O bom de embarcar numa viagem sem roteiro definido e pré-marcado é que podemos sair rapidamente de um sitio se este não nos agradar. E deixem-me dizer-vos uma coisa muito do fundo do coração….. Phucket não me seduziu nada, é que não agradou mesmo nada, é que nem um bocadinho…. pronto, já desabafei.

Por não ter nada planeado nesta viagem à Tailândia resolver o problema de Pucket foi fácil. Na véspera de deixar a pensão que tínhamos pago para duas noites fomos à net e procurámos destino para sairmos dali para fora. Cogitámos as Phi Phi, mas depressa chegámos à conclusão que iria ser como Pucket, praias cheias até mais não de turistas barulhentos. Então optámos por Railay, agora era só descobrir como iamos lá parar, e depois de uma extensa pesquisa na net (10 min) descobrimos o Phucket Ferry.

 

Esta companhia tem um ferry que parte todas as manhãs às 8h30 e demora (dizem eles) 2h15m a chegar a Railay, não é bem este o tempo, penso que demorámos umas 3 horas, mas nada que não se faça bem.

Fizemos a reserva on-line para o dia seguinte sem qualquer problema, pagámos cerca de 18Eur por pessoa mais 1Eur e qualquer coisa para uma mini-van partilhada nos apanhar perto da pensão e deixar junto do cais de Rassada que era de onde partia o ferry. Pelo preço que era e dada a distância entre o Patong e Rassada nem pensámos duas vezes em marcar o transporte. Até porque se perdêssemos este ferry perdiamos o dinheiro pago e só teríamos outro ferry no dia seguinte. A seguir à reserva, alguém há de enviar um e-mail a perguntar o sítio do pick up, por isso convém estar atento e responder rápido se fizerem uma marcação na véspera como nós.

O único problema que tivemos com esta marcação foi a impressão do bilhete. A companhia obriga a que se imprima o bilhete e sem a apresentação do mesmo em papel no cais não há embarque para ninguém. Numa época de tecnologias para tudo e mais alguma coisa, este foi um contratempo chato. Tivemos de andar às voltas para descobrir uma casa de cópias, mas a situação lá se resolveu, e à hora marcada estávamos nós, e mais outras centenas de pessoas no cais de Rassada prontas para apanhar os ferrys do dia.

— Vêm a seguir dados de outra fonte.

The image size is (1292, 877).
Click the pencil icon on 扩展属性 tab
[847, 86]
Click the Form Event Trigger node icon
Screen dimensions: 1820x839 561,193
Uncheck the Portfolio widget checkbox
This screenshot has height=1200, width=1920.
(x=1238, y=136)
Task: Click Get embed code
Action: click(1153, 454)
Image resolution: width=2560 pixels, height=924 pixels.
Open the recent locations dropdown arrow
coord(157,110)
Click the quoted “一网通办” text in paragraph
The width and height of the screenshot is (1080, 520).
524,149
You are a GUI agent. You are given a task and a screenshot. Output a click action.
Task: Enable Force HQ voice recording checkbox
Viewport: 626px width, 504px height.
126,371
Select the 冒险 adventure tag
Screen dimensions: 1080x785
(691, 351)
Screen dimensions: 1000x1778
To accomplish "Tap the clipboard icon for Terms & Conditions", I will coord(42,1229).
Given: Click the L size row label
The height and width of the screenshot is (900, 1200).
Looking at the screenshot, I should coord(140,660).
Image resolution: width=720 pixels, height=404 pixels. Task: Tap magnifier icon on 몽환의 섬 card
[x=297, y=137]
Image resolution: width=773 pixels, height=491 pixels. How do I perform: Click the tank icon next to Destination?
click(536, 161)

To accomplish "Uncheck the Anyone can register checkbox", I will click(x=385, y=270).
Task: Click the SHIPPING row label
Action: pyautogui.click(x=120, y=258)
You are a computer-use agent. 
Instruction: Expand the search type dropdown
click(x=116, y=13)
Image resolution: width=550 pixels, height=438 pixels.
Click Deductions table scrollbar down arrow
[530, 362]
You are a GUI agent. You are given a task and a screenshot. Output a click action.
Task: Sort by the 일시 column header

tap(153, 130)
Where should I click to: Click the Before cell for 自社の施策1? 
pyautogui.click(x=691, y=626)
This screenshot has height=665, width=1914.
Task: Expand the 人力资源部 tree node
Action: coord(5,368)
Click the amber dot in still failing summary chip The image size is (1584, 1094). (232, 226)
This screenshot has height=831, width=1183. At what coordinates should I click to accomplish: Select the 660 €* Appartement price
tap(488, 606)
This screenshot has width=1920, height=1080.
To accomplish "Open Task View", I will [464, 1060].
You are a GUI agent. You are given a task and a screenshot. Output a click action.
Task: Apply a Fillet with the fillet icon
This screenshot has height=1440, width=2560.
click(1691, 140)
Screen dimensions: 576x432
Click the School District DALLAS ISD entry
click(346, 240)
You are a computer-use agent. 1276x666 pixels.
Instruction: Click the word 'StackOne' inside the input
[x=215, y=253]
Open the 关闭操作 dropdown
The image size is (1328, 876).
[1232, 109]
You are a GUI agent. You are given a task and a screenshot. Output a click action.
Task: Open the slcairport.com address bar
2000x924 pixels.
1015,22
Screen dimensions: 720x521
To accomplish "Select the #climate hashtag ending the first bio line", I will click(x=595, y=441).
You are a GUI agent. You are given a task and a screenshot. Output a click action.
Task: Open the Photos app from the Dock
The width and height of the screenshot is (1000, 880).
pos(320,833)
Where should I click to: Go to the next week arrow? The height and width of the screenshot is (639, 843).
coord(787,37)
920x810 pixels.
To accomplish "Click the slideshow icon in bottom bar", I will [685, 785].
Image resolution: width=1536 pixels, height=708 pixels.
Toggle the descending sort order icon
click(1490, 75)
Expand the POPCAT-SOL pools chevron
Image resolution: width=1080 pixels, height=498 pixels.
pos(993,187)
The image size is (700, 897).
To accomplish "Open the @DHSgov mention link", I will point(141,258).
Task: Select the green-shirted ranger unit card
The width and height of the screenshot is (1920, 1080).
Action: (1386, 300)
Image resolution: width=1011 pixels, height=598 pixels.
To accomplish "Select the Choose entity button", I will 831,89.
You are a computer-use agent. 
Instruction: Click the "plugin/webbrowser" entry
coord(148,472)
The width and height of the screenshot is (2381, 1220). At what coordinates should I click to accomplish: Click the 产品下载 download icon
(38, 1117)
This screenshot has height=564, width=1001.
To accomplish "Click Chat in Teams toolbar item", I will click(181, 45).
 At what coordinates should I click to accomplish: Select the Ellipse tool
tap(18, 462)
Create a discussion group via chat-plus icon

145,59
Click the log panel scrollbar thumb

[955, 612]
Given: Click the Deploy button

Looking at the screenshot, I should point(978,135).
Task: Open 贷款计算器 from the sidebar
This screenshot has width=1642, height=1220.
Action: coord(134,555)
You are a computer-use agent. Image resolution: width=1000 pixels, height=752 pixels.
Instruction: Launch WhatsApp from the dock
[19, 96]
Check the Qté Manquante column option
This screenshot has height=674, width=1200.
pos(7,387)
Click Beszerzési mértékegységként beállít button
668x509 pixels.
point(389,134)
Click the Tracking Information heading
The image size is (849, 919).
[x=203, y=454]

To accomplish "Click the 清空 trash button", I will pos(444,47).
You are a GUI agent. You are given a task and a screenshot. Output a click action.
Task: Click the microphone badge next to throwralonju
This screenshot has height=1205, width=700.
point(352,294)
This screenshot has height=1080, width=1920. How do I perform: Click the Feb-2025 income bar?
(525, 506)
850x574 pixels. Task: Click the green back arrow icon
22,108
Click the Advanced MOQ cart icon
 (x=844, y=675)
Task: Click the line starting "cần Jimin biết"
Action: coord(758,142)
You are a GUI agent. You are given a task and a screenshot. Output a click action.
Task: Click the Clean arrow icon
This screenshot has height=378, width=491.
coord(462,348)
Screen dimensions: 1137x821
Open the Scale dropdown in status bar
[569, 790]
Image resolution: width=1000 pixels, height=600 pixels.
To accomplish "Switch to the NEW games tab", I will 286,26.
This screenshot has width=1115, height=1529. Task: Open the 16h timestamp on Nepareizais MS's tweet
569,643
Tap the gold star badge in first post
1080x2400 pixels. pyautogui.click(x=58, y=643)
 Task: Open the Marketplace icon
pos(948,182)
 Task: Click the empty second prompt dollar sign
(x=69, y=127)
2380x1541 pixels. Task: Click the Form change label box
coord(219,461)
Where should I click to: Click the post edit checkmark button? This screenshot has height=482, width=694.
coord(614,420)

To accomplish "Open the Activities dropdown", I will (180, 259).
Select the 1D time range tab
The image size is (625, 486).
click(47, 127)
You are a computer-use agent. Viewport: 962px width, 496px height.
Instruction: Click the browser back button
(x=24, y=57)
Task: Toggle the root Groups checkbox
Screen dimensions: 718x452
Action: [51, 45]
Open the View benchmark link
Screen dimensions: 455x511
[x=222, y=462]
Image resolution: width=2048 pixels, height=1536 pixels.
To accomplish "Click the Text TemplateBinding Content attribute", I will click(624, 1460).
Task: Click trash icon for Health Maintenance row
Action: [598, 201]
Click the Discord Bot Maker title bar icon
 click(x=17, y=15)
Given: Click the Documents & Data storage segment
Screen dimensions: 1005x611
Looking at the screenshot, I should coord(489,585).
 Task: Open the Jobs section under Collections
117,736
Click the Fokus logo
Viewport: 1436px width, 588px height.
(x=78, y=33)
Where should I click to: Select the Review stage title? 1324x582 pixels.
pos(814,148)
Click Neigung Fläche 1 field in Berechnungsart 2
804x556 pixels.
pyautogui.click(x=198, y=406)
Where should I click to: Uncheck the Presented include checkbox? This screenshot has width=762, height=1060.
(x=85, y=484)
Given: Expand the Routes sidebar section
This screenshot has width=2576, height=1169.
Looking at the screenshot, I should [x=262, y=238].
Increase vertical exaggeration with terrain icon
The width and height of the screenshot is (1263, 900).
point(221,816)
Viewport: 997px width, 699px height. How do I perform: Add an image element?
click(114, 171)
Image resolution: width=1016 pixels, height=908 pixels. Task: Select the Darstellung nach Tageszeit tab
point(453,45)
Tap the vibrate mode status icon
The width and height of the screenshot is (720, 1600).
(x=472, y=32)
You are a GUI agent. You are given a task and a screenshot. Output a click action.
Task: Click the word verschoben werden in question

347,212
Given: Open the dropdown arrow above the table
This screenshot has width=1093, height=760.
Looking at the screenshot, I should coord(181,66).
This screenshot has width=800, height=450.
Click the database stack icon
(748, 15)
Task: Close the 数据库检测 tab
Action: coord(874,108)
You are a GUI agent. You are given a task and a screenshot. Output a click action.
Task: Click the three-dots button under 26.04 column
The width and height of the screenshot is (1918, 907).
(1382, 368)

O barco vai cheio, e quando digo cheio, vai mesmo a abarrotar. Não só de pessoas, mas das suas muitas e muitas malas. Quando dizem que na Tailândia só há mochileiros acho que não sabem do que estão a falar. As malas são tantas e o espaço tão pouco que elas vão literalmente amontoadas em qualquer que seja o espaço livre, não chegam a bloquear a porta como se vê na imagem em baixo, mas dei comigo a pensar que numa emergência se caíssem para o chão e efectivamente bloqueassem, como é que as pessoas lá dentro sairiam.

E por falar em “lá dentro” andar nestes ferrys resume-se a duas opções, ir dentro da cabine, sentadinho mas como se estivéssemos dentro de uma arca frigorifica, ou vir cá fora, em pé, num dos poucos bancos ou sentado no chão e a levar com o vento todo. É claro que escolhemos a segunda opção e se por um lado não foi nada confortável, por outro podemos apreciar a vista a 360º e o cenário maravilhoso que é atravessar o Mar de Andaman.

 

Depois de cerca de 3 horas chegámos ao cais de Nopparat-Thara que ainda não é em Railay, mas é aqui que os turistas saem para outros barcos que os levarão aos seus destinos finais. Aliás cada pessoa antes de entrar no ferry tem um autocolante com um cor especifica que indica o seu destino final assim mesmo que alguém se confunda na troca, a tripulação consegue perceber.

Para Railay iam poucas pessoas, tão poucas que não chegámos a trocar para outro ferry, mas embarcámos logo num num dos tradicionais long tail boats, e assim chegámos em grande estilo à praia de Railay East.

 

NOTA: Os valores apresentados são relativos ao ano de 2017, sempre que possível tentaremos actualiza-los.